▶ [TEXT TO READ]:
——————————

Experimental section

Preparation of anodized aluminium

Aluminium (Al) sheet of 9 cm wide × 160 cm long with a thickness of 0.02 cm was used as a substrate. It was followed by the anodization process, under suitable conditions calculated by the surface area of the samples. First, the aluminium sheet was degreased with a commercial cleaning solution, and then etched by NaOH solution, and immersed in 165 g/L sulphuric acid solution. The Al substrate was connected with an anode (+) and a lead plate was used as the cathode (−), and then a direct current of electrical density with 1000 A at the constant potential of 15–17 V at 20 °C was applied for 45 min to achieve the Al2O3 film thickness of 9.1–9.5 µm. Subsequently, the formed Al2O3 film was directly transferred to the colouring bath containing tin (II) sulphate (SnSO4). The Sn pigment was deposited into the pores of Al2O3 film for 5, 7 and 10 min, which coded as Sn–Al2O3-5, Sn–Al2O3-7 and Sn–Al2O3-10, respectively. Then, the porous Al2O3 was sealed in a hot water tank at 50–60 °C for 30 min.

——————————

▶ [PROVIDED DATA]:

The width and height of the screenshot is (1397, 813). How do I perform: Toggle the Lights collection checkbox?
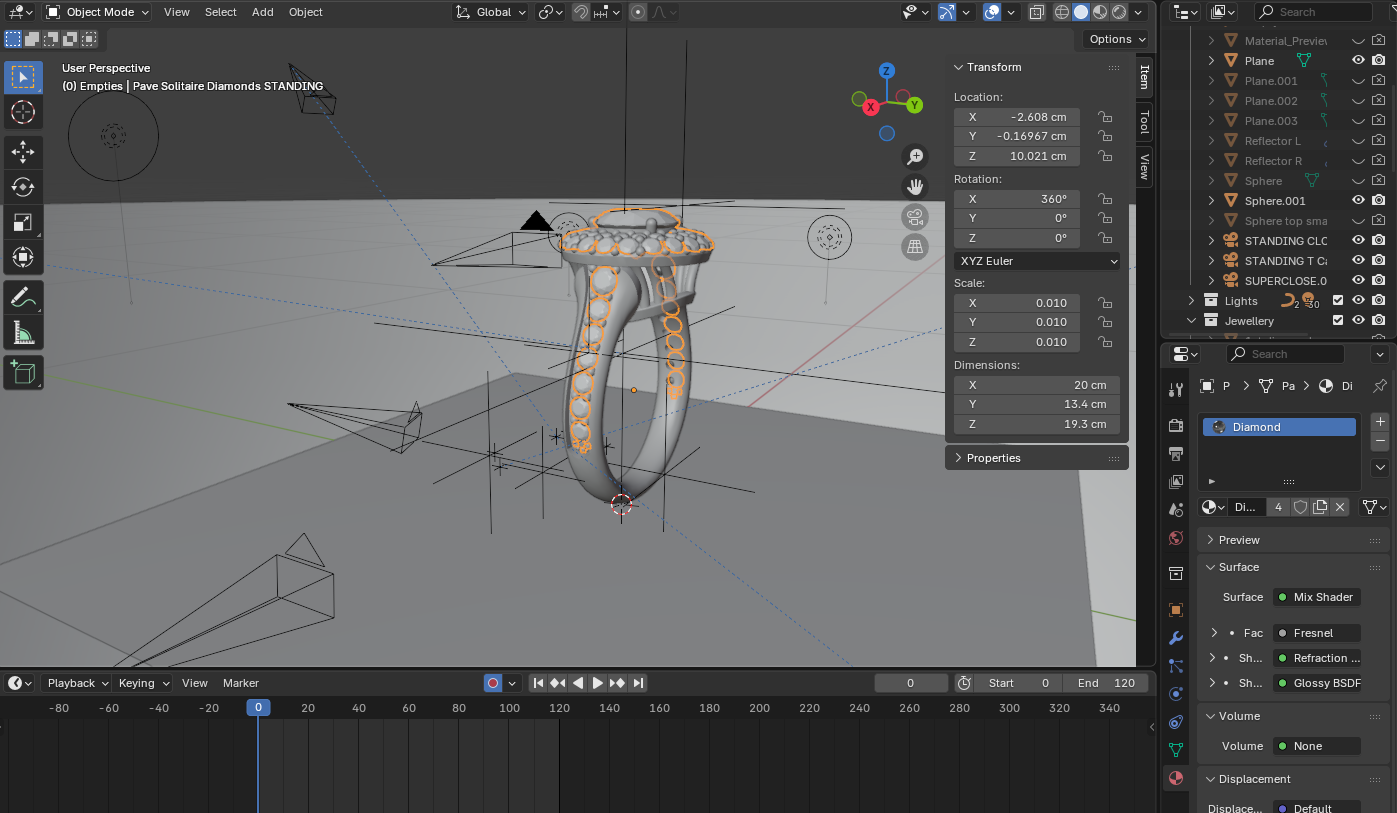click(x=1338, y=300)
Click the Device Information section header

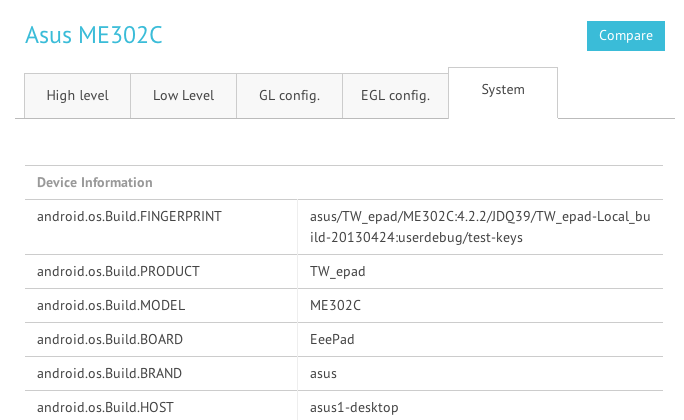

——————————

▶ [SHORT EXERCISE 1]: In the text on preparing anodized aluminium, translate this sentence into Spanish: "Then, the porous Al2O3 was sealed in a hot water tank at 50–60 °C for 30 min."
▶ [SHORT EXERCISE 2]: Extend the text on preparing anodized aluminium beyond its final sentence.

▶ [EXPECTED OUTPUT 1]: Después, el Al2O3 poroso se selló en un tanque de agua caliente a 50–60 °C durante 30 min.

▶ [EXPECTED OUTPUT 2]:
Instrumentation

The phase and morphology of the samples were characterized by X-ray diffraction technique (XRD, PHILIPS X’Pert-MPD) with Cu–K α radiation in the 2θ range of 20–90°, a low vacuum scanning electron microscope equipped with an energy dispersive X-ray analyser (LV-SEM–EDX, JSM-5910 JEOL). The reflectance (R) was measured using the ultraviolet visible near infrared (UV–Vis–NIR) spectrophotometer (Shimadzu UV-3101PC) in the wavelength of 300–2500 nm, and the Fourier transform infrared spectrophotometer (FTIR, Bruker Tensor 27) in the wavelength of infrared region (2500–25,000 nm). The αsol and the εtherm were calculated from the measured R spectrum by the following equations [2]:

$$ \alpha _{\text{sol}} = \frac{{\int\limits_{{0.3\upmu{\text {m}}}}^{{2.5\upmu{\text {m}}}} {I_{s} \left( \lambda \right)\left( {1 - R\left( \lambda \right)} \right)d\lambda} }}{{\int\limits_{{0.3\upmu{\text {m}}}}^{{2.5\upmu{\text {m}}}} {I_{s} \left( \lambda \right)d\lambda } }} $$
(1)
$$ \varepsilon _{\text{therm}} = \frac{{\int\limits_{{2.5\upmu{\text{m}}}}^{{25\upmu{\text{m}}}} {I_{b} \left( \lambda \right)\left( {1 - R\left( \lambda \right)} \right)d\lambda } }}{{\int\limits_{{2.5\upmu{\text{m}}}}^{{25\upmu{\text{m}}}} {I_{b} \left( \lambda \right)d\lambda } }} $$
(2)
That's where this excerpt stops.